The BRA official leading a review of the project said there did not appear to be widespread support among neighbors for the student restriction. Erico Lopez also said the issue did not come up until the end of the project’s review process.

“There wasn’t community consensus with regard to that issue,” Lopez said.

Executives with Boston Development Group did not return phone calls seeking comment Wednesday.

Several neighbors have also offered support for the development, which would bring new life to the Circle Cinema site. The theater closed in 2008, and Boston Development Group filed plans in March 2012 to redevelop that property and the adjacent Applebee’s restaurant.


Both structures would be razed to make way for a C-shaped building along Chestnut Hill Avenue. Designed by the architecture firm ADD Inc., the six-story building would have restaurants on the ground floor along with a courtyard and space for outdoor dining. The 188 parking spaces would be spread between a surface lot and an underground garage.

Most of the residences would be one- and two-bedroom units, with a small number of three-bedrooms. Eleven apartments would be designated affordable to comply with city regulations requiring that new projects include units for moderate- to low-income residents.

Sharon Cayley, another member of the community panel reviewing the project, said she wants the site redeveloped but remains concerned about the density of the residences, the possibility of student tenants, and additional traffic generated by the hotel and restaurants.
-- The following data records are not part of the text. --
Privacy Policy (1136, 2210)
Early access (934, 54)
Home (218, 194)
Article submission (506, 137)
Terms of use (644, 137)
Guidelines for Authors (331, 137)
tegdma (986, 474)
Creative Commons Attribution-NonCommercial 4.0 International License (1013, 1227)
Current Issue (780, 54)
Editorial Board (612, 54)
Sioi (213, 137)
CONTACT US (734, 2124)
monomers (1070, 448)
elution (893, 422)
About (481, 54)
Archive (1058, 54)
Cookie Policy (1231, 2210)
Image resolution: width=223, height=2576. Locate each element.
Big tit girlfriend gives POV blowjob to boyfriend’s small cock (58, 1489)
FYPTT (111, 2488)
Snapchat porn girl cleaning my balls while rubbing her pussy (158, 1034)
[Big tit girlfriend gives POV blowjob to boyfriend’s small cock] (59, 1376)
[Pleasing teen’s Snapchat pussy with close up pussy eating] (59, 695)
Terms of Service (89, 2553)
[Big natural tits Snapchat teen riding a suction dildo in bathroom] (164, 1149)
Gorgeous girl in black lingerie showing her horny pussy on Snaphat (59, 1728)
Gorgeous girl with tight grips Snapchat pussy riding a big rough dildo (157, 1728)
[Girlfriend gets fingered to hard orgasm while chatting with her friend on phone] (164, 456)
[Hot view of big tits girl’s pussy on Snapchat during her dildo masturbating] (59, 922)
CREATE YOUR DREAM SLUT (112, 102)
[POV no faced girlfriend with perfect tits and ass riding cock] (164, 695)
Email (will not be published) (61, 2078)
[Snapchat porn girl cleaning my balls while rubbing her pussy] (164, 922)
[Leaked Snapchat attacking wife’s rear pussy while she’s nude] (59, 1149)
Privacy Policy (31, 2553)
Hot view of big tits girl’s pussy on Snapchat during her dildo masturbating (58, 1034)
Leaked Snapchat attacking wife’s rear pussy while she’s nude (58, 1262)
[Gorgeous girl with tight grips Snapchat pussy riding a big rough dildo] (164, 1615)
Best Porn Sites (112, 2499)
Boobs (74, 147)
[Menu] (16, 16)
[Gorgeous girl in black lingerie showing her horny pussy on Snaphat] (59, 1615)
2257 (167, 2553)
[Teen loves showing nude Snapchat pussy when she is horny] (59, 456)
“We are making careful arguments as to why we need to make these changes, and it doesn’t feel like the developer is giving us much credibility,” Cayley said. “Every time we ask for a change, they move a quarter of an inch.”

Other community members have said Boston Development Group altered the project to address their concerns on traffic and effects on neighboring Cassidy Park. “We are pleased by the developer’s long-term commitment and planned investment in our community,” Anabela Gomes, president of the Brighton Allston Improvement Association, wrote in a letter to the BRA.


If the project is approved Thursday, Boston Development Group would still need to get final sign-off from the city on its designs and building plans. It is unclear when the firm would start construction.